Every year on August 27 and 28, London’s Notting Hill neighborhood is transformed into a festival of color and sound, but how does Europe’s largest street parade come about?
Feathers, vibrant costumes, and wild dancing mix with loud music from improvised Sound Systems. This is the Notting Hill Carnival, an event that fills the skies of the British capital with joy and lightheartedness. Its impact is palpable as soon as you step off Holland Park station. The overwhelming rhythms of soca waft in from afar, and the echoes of singing and cheering rip through the usual silence of the neighborhood, creating a kaleidoscope of people winding through the streets of Ladbroke Grove until they fade into the horizon.
The Notting Hill Carnival has become a mainstay of the London agenda, but it is not just a local celebration.
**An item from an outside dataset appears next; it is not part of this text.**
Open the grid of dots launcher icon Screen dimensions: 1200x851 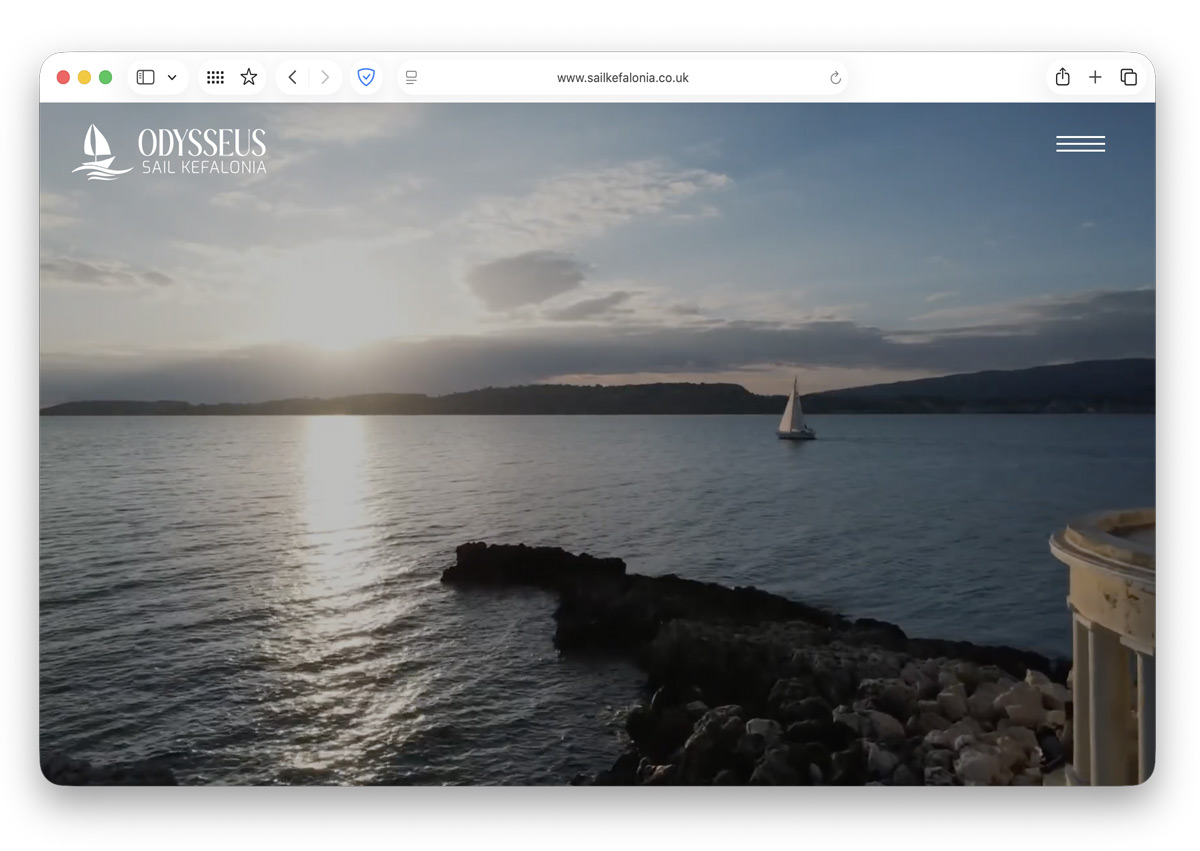pyautogui.click(x=215, y=77)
It is, in fact, the largest street celebration in Europe, attracting participants of all ages and walks of life from all over the world. However, its beginning was anything but joyous, rooted in a history of contrasts far removed from the festive atmosphere that characterizes the days of late August.
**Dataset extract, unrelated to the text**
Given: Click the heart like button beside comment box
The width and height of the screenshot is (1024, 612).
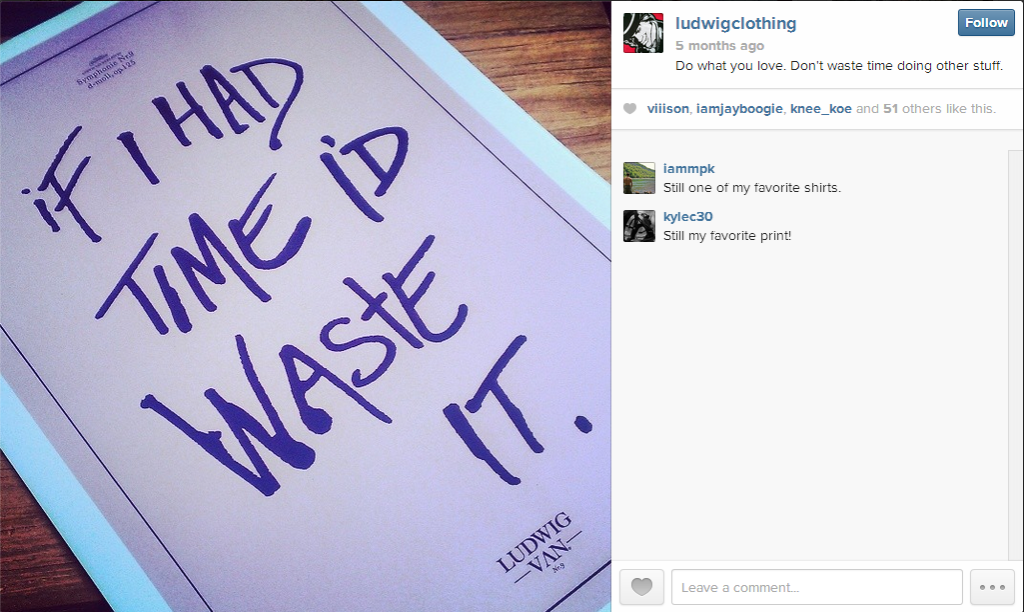Looking at the screenshot, I should 641,587.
When walking through the neighborhood today, it is hard to imagine that in the 1950s Notting Hill was an area marked by poverty, inhabited mainly by a community of West Indians who had come to London aboard the SS ship Empire Windrush in 1948. In addition, groups of young white men belonging to extremism had taken hold, with teddy boys regularly staining themselves with violence against immigrants.
The trigger point occurred on August 29, 1958, when Majbritt Morrison, a white Swedish woman, was arguing with her Jamaican husband Raymond outside the Latimer Road subway station. A group of teddy boys tried to intervene, which led to a small fight between them and some of Raymond Morrison’s friends. The next day, Majbritt was verbally and physically assaulted by a group of right-wing extremists, who pelted her with milk bottles and racist slurs, accusing her of having relations with a black man.
This spark was the trigger for one of the ugliest series of racial violence ever seen in the United Kingdom. Hundreds of white youths invaded the streets and threw homemade firebombs at the homes of black residents: Indians, Jamaicans, Africans. The first night of clashes left a tragic toll: five black men lay unconscious on the ground.
Violence raged for five days in the neighborhood streets during that holiday weekend. Meanwhile, the black community responded with counterattacks, but the true extent of the clashes remained obscure. The police downplayed the events, trying to paint the violence as the work of “thugs, both black and white,” but many members of the black community knew that this was not the truth. Much of the unrest had been caused by groups of 300-400 people belonging to the “Keep Britain White” movement, many of them teddy boys. Armed with iron bars, butcher knives and studded leather belts, they unleashed their fury against immigrants living in Notting Hill.
In an attempt to mitigate tensions, Claudia Jones, a Trinidadian-born activist, organized a Caribbean Carnival at St Pancras Town Hall in January 1959. In many ways, this event anticipated the current Carnival: a steel band played along with dancers and performers from Calypso, and the iconic Carnival Queen contest was also held.
Only a few months later, in May 1959, despite efforts to quell social tensions, Kelso Cochrane, a carpenter and aspiring lawyer of Antiguan descent, was killed in a racially motivated attack. This event marked the need to do more to protect the black community.
Thus, the Notting Hill Carnival took hold further, moving from the town halls to the main streets. In 1966, activist Rhaune Laslett and Andre Shervington organized a street party for neighborhood children, an event that evolved into a carnival procession. Famed jazz musician Russell Henderson joined the initiative, resulting in what we now know as the Notting Hill Carnival: a kaleidoscope of music, dancing, and processions through the streets of West London.
The violence of the 1950s in Notting Hill shook the United Kingdom profoundly, bringing to light a hidden racial conflict that was also reflected in the states of the American South during those years.
Today, the Notting Hill Carnival is a celebration of joy and a melting pot of ethnicities and generations. It has preserved the important sense of community of the early editions.
Over the years, the music component has also evolved, with performances by the likes of Jay Z, Stormzy, Wiley and Busta Rhymes. The event has established itself as one of the highlights of London’s annual agenda. One might be tempted to think that the racial tensions that characterized the area seventy years ago have been overcome, but the reality is that underlying problems still persist and infiltrate social dynamics.
Today’s Notting Hill is almost unrecognizable from the past, representing one of the most affluent areas of the city, with homes worth millions of pounds lining the streets. This is a tangible example of gentrification, a phenomenon that has affected many former immigration neighborhoods in London, pushing out residents because of unaffordable rents.